* TASK STATEMENT:
Even if a line seems odd, print it as it is, and include every record.

--- THE RECORDS ---

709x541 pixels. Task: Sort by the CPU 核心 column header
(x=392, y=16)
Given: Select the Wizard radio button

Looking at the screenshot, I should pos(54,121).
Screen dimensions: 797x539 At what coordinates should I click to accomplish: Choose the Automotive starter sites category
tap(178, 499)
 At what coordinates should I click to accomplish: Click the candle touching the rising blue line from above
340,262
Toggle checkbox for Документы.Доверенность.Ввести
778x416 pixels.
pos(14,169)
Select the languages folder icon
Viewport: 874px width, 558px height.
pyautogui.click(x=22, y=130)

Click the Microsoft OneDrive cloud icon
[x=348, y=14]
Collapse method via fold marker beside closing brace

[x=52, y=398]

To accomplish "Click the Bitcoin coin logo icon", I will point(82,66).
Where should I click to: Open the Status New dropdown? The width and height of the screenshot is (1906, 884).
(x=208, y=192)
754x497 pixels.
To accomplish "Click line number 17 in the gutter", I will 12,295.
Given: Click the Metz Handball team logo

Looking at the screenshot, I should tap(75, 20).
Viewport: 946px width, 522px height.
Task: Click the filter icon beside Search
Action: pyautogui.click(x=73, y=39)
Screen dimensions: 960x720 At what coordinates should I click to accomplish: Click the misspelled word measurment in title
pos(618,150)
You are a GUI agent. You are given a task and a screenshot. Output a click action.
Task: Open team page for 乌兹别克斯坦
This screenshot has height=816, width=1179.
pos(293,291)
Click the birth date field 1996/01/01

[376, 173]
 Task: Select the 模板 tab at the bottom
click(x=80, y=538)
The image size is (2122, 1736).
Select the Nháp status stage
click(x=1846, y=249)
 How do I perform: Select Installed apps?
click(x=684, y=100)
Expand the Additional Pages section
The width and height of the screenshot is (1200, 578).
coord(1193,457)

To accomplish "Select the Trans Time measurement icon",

---

* ANSWER BOX:
709x541 pixels. Task: Sort by the CPU 核心 column header
(x=392, y=16)
Given: Select the Wizard radio button

Looking at the screenshot, I should pos(54,121).
Screen dimensions: 797x539 At what coordinates should I click to accomplish: Choose the Automotive starter sites category
tap(178, 499)
 At what coordinates should I click to accomplish: Click the candle touching the rising blue line from above
340,262
Toggle checkbox for Документы.Доверенность.Ввести
778x416 pixels.
pos(14,169)
Select the languages folder icon
Viewport: 874px width, 558px height.
pyautogui.click(x=22, y=130)

Click the Microsoft OneDrive cloud icon
[x=348, y=14]
Collapse method via fold marker beside closing brace

[x=52, y=398]

To accomplish "Click the Bitcoin coin logo icon", I will point(82,66).
Where should I click to: Open the Status New dropdown? The width and height of the screenshot is (1906, 884).
(x=208, y=192)
754x497 pixels.
To accomplish "Click line number 17 in the gutter", I will 12,295.
Given: Click the Metz Handball team logo

Looking at the screenshot, I should tap(75, 20).
Viewport: 946px width, 522px height.
Task: Click the filter icon beside Search
Action: pyautogui.click(x=73, y=39)
Screen dimensions: 960x720 At what coordinates should I click to accomplish: Click the misspelled word measurment in title
pos(618,150)
You are a GUI agent. You are given a task and a screenshot. Output a click action.
Task: Open team page for 乌兹别克斯坦
This screenshot has height=816, width=1179.
pos(293,291)
Click the birth date field 1996/01/01

[376, 173]
 Task: Select the 模板 tab at the bottom
click(x=80, y=538)
The image size is (2122, 1736).
Select the Nháp status stage
click(x=1846, y=249)
 How do I perform: Select Installed apps?
click(x=684, y=100)
Expand the Additional Pages section
The width and height of the screenshot is (1200, 578).
coord(1193,457)

To accomplish "Select the Trans Time measurement icon",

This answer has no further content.